Preguntas del material:
- a) Edita el texto sobre La casa Gucci desde las palabras "La casa Gucci, de" hasta "por el final.", incluidas ambas, cambiando "protagonista" por "actor principal".
- b) Retoma el texto sobre La casa Gucci y continúalo a partir de su última frase.

Fragmento del texto:
************

La casa Gucci, de Ridley Scott
A sus 84 años anda Ridley Scott tan beligerante como activo. Estrenar dos películas de alto presupuesto en un mismo año pocos realizadores lo consiguen. Y si, además, las dos crean polémica, mejor todavía, aunque hablen mal de él, pero la cuestión es que hablen. Y las dos películas tienen dos puntos en común; el protagonista, Adam Driver, el actor de moda, y empezar ambas por el final.
Con El último duelo, una de sus mejores películas, ha cargado el octogenario realizador británico contra los filmes de superhéroes y la generación de adictos al teléfono móvil para hacerlos responsables de su fracaso comercial, y eso que esa versión de Rashomon ambientada en la brutal Edad Media francesa tenía todos los números para ser un éxito de taquilla. Con La casa Gucci, las cosas no han ido mejor; a una tibia, cuando no negativa recepción del producto por parte de la crítica (la misma que ha alabado El último duelo) se une una posible demanda de los herederos de los Gucci que están indignados por como el director de Blade Runner los retrata.

************

Registros de una fuente de datos:
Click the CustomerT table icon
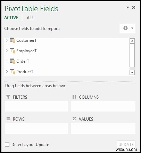The image size is (141, 153). tap(13, 40)
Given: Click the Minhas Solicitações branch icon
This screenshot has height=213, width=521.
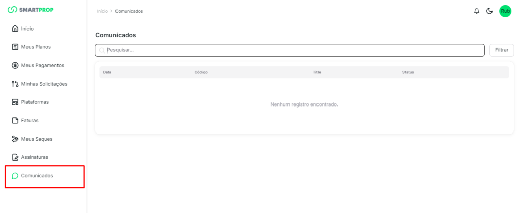Looking at the screenshot, I should 15,84.
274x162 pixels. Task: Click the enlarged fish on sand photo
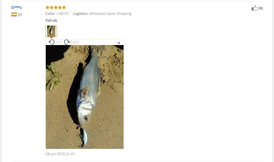[85, 97]
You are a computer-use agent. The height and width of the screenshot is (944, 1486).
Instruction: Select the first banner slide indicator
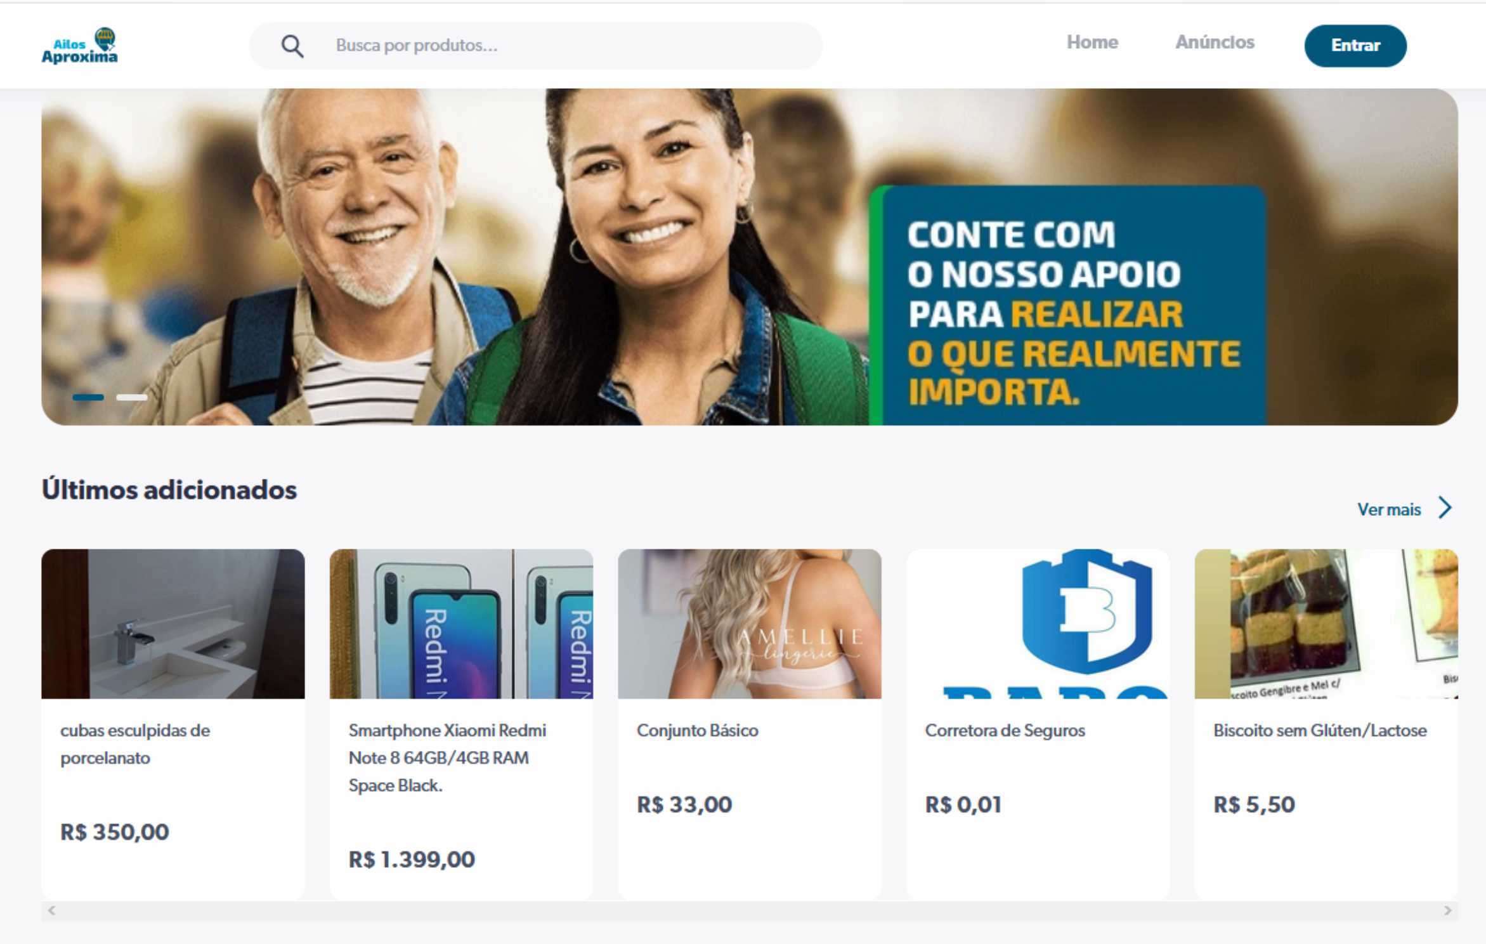click(88, 397)
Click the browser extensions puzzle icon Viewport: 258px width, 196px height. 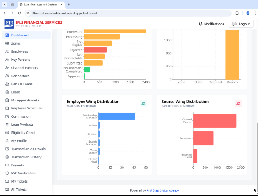[237, 13]
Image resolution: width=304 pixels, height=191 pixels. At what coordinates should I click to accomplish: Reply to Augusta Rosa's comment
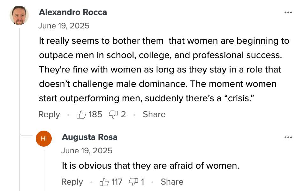point(72,182)
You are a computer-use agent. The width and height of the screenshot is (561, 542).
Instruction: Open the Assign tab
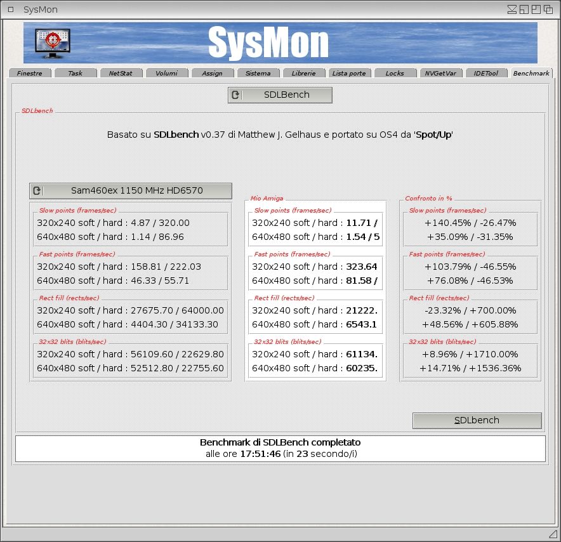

************

Respuestas por tarea:
- a)
La casa Gucci, de Ridley Scott
A sus 84 años anda Ridley Scott tan beligerante como activo. Estrenar dos películas de alto presupuesto en un mismo año pocos realizadores lo consiguen. Y si, además, las dos crean polémica, mejor todavía, aunque hablen mal de él, pero la cuestión es que hablen. Y las dos películas tienen dos puntos en común; el actor principal, Adam Driver, el actor de moda, y empezar ambas por el final.

- b)
Creo que el principal problema de la última película de Ridley Scott es que ni críticos ni espectadores han sabido verla adecuadamente, o les ha molestado el tono paródico y extravagante del film muy cercano a las películas de Paolo Sorrentino. Para contar este drama familiar de una de las más importantes marcas de diseño, el director ha echado mano del trazo grueso y la hipérbole más acentuada. El film se centra en la relación que entabló Patrizia Reggiani (una Lady Gaga muy metida en su papel), contable de la empresa de transportes de su padre, y Maurizio Gucci (Adam Driver), uno de los herederos de la familia, hijo del elegante Rodolfo Gucci (Jeremy Irons) que lo deshereda en cuanto se entera de que se casa con una mujer de una clase social más baja. Aldo Gucci (Al Pacino), tío de Maurizio que desprecia a su extravagante hijo Paolo (un irreconocible Jared Letto), lo reintroduce de nuevo en la familia, pero la relación de la pareja se deteriora en cuanto los miembros del clan advierten el papel de intrigante de Patrizia, una arribista que quiere hacerse con el control de la empresa familiar y se siente más Gucci que los propios Gucci.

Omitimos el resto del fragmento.